* _Task prompt_
Rewrite the data below with every "Screen dimensions" replaced by "Display size", keeping everything else the same and omitting the pictures.

---+---

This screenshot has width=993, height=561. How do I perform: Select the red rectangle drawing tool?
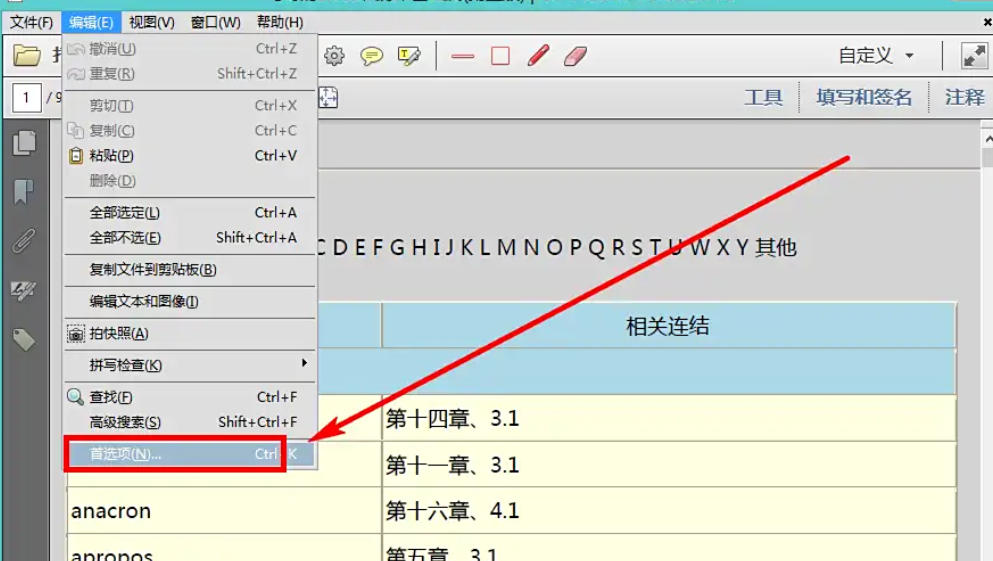[x=500, y=57]
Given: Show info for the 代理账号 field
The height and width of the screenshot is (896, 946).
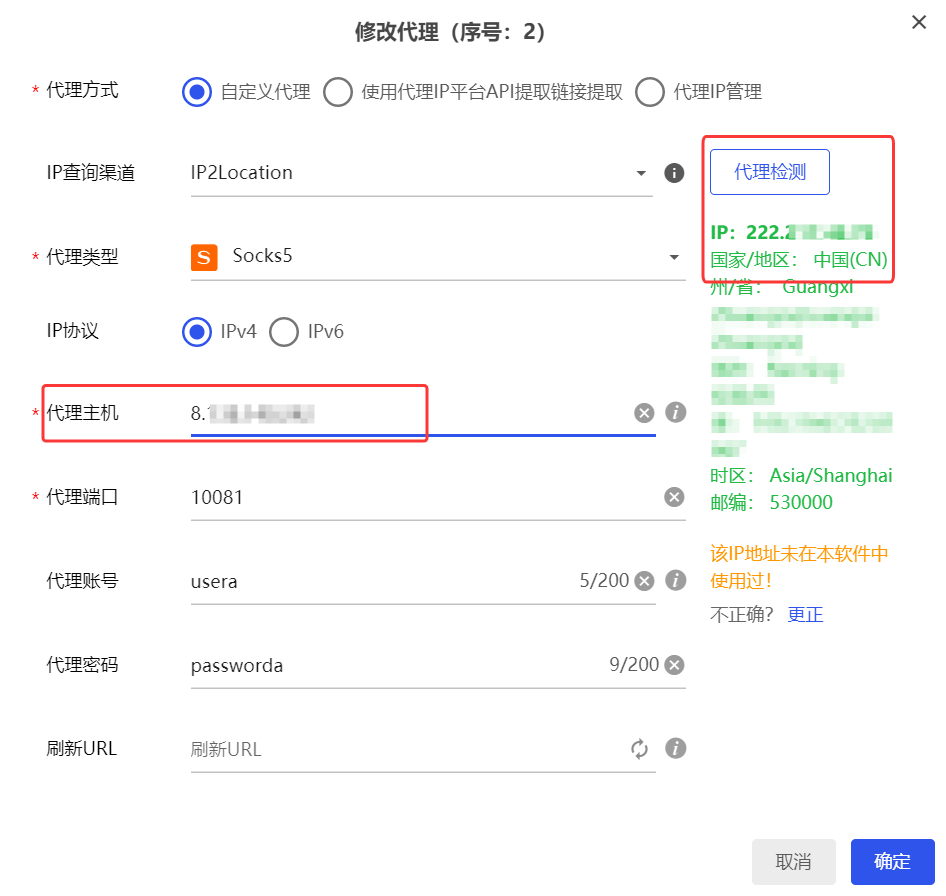Looking at the screenshot, I should click(676, 580).
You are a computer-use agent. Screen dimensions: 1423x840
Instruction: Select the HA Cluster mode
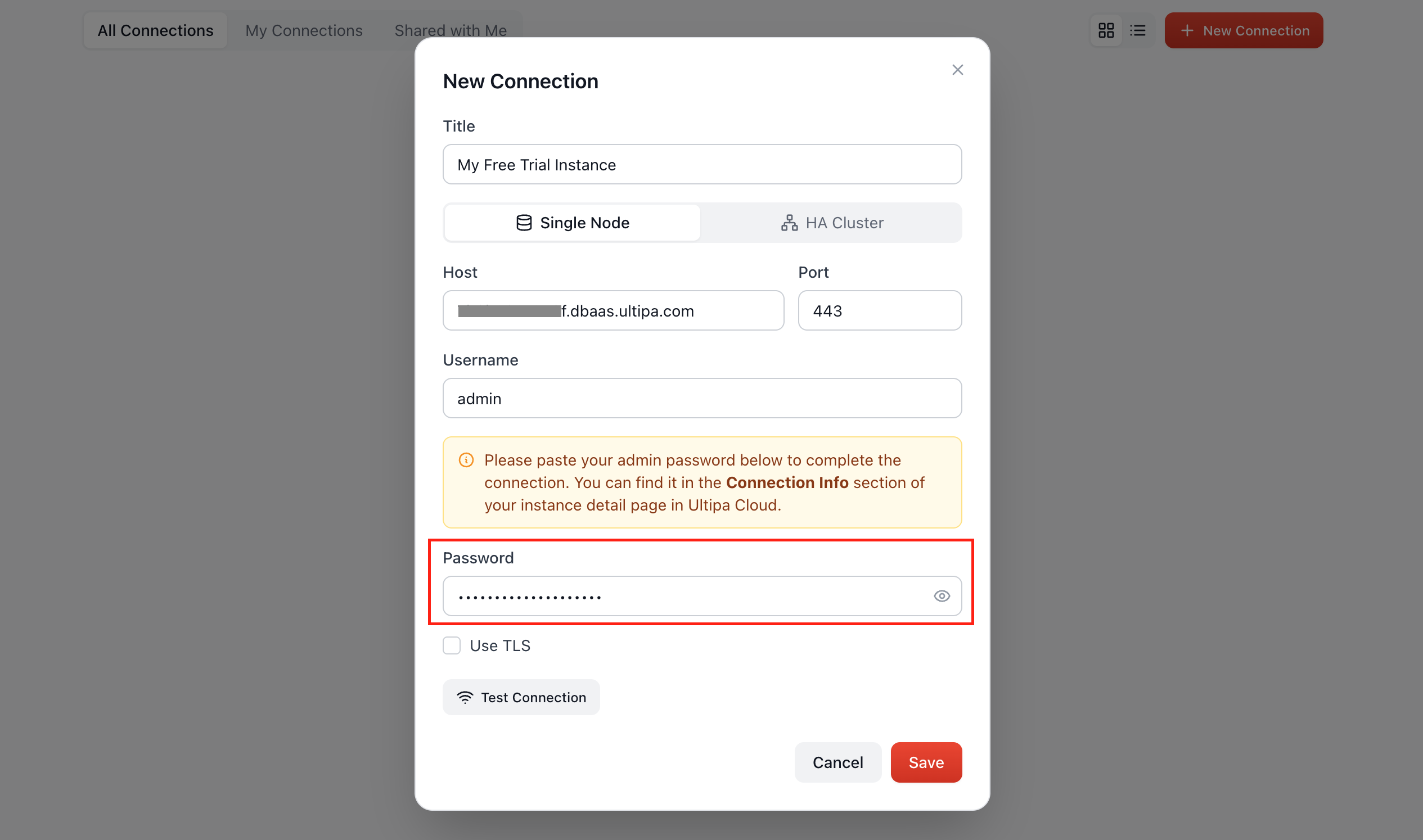click(x=831, y=223)
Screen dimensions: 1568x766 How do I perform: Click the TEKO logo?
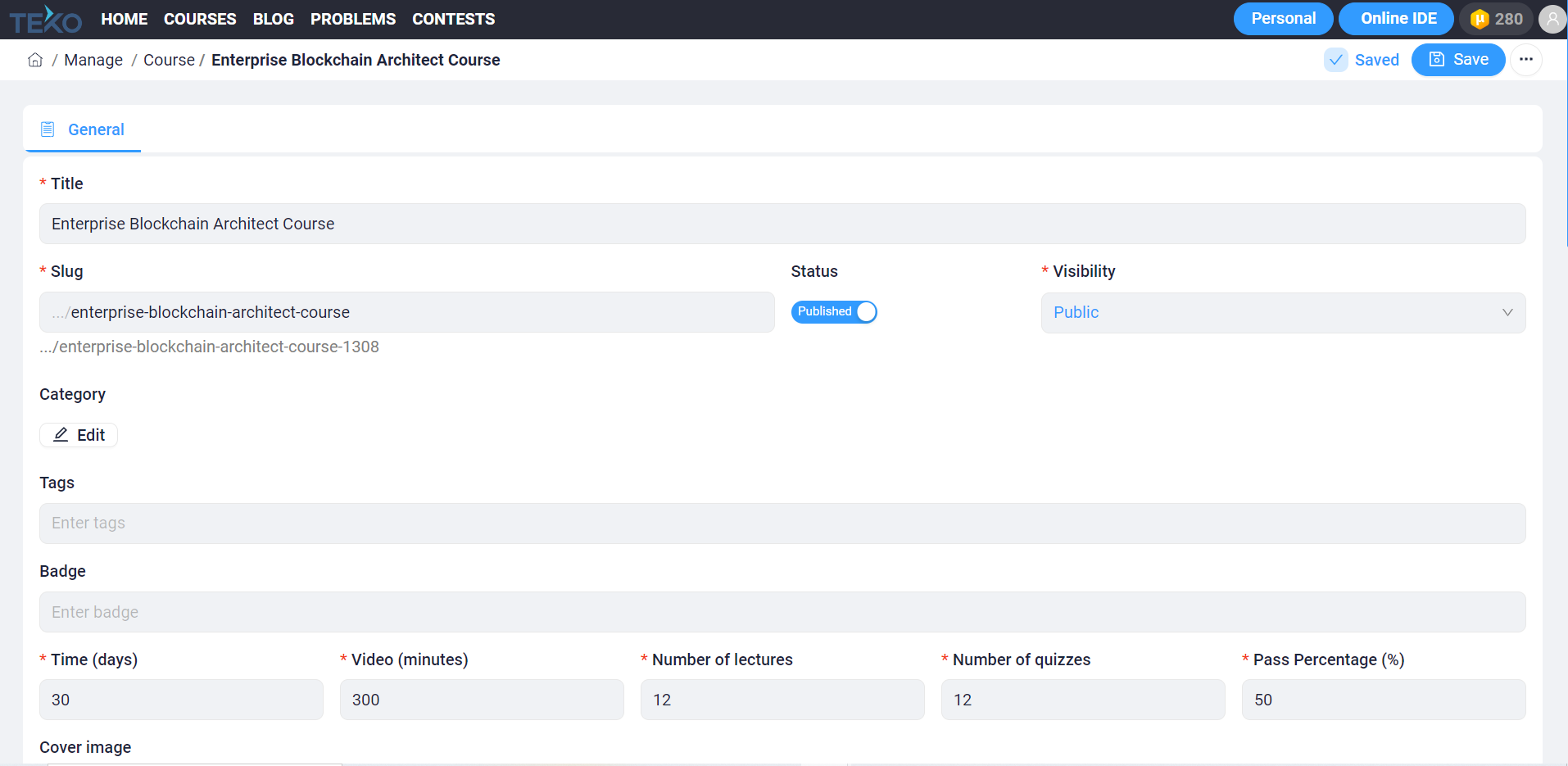pyautogui.click(x=45, y=19)
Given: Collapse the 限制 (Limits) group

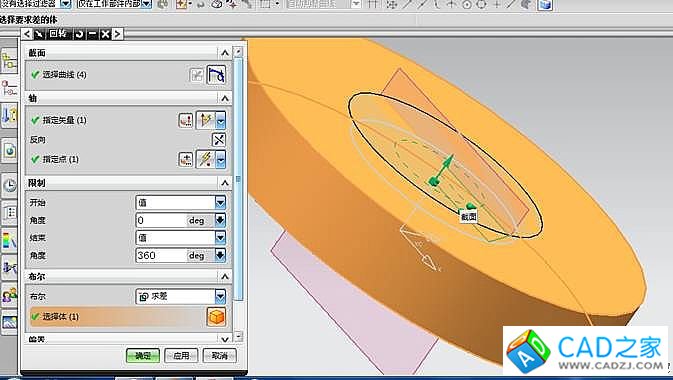Looking at the screenshot, I should [x=224, y=183].
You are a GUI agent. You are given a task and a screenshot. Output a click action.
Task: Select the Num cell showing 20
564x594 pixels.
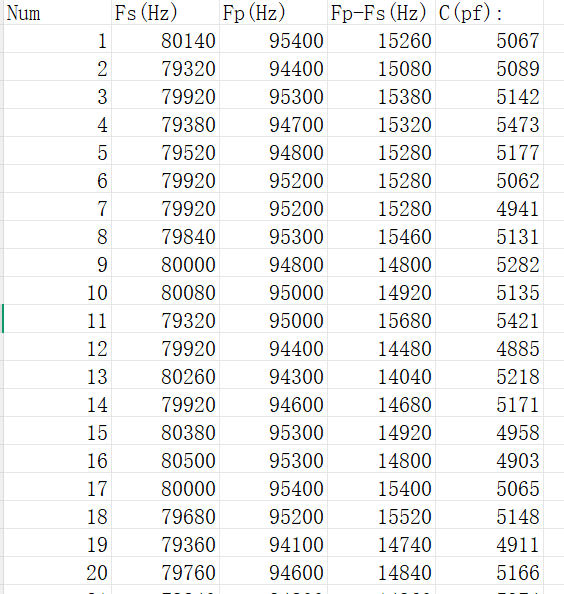[58, 571]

---+---

* _Result of the task_
This screenshot has width=993, height=561. How do I perform: Select the red rectangle drawing tool?
[x=500, y=57]
Given: Show info for the 代理账号 field
The height and width of the screenshot is (896, 946).
Looking at the screenshot, I should click(676, 580).
You are a computer-use agent. Display size: 1423x840
Instruction: Select the HA Cluster mode
click(x=831, y=223)
Display size: 1568x766 How do I perform: Click the TEKO logo?
pyautogui.click(x=45, y=19)
Given: Collapse the 限制 (Limits) group

Looking at the screenshot, I should [x=224, y=183].
You are a GUI agent. You are given a task and a screenshot. Output a click action.
Task: Select the Num cell showing 20
564x594 pixels.
[58, 571]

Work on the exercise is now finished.